[[ Supplied data, beginning ]]

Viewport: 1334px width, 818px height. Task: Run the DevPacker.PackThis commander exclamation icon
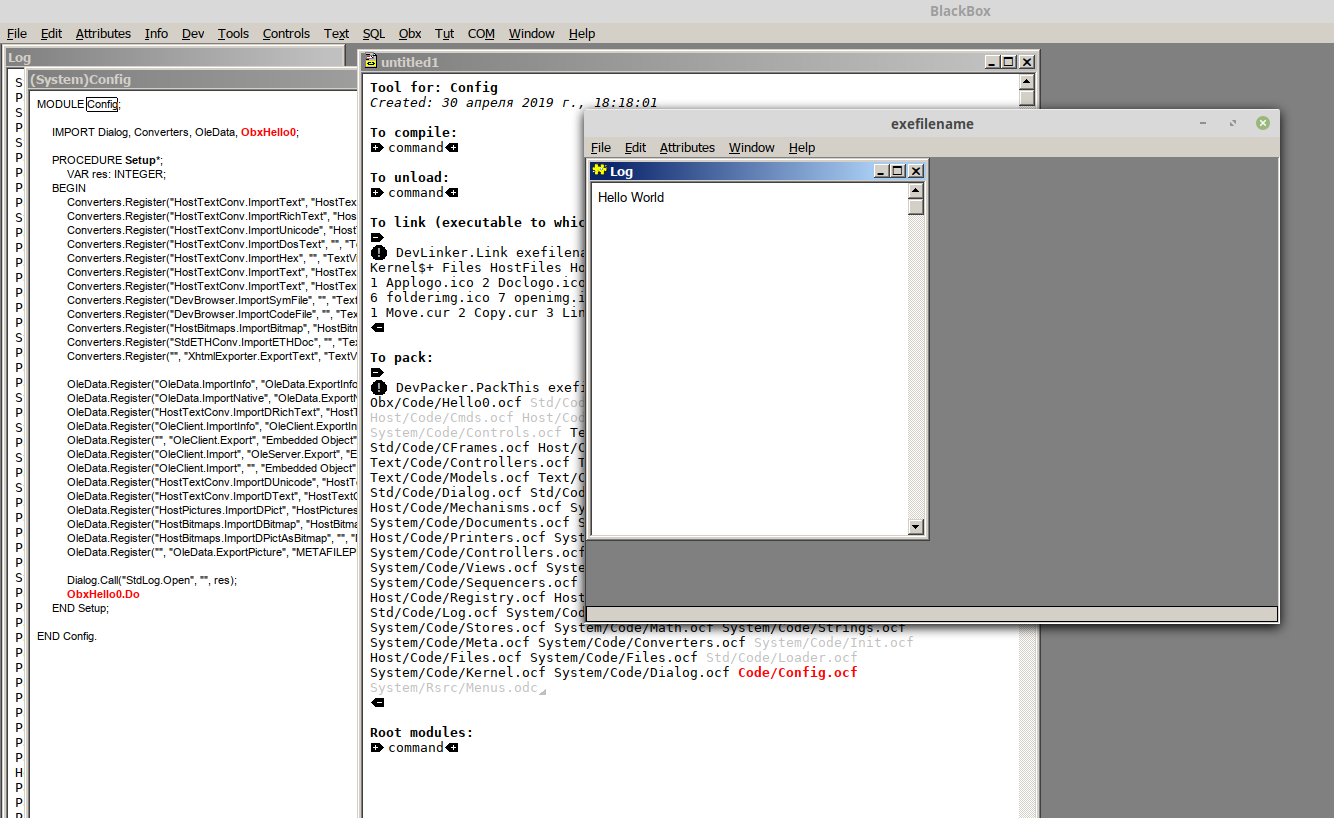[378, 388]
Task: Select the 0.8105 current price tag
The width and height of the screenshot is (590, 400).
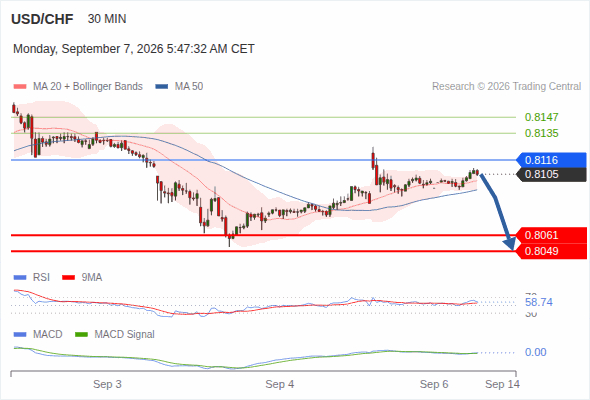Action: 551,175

[[ Supplied data, end ]]

Work task
Letter for letter, reproduce every record above and skip the pictures.

Exercise answer
Viewport: 1334px width, 818px height. Task: Run the DevPacker.PackThis commander exclamation icon
[378, 388]
Task: Select the 0.8105 current price tag
The width and height of the screenshot is (590, 400).
Action: 551,175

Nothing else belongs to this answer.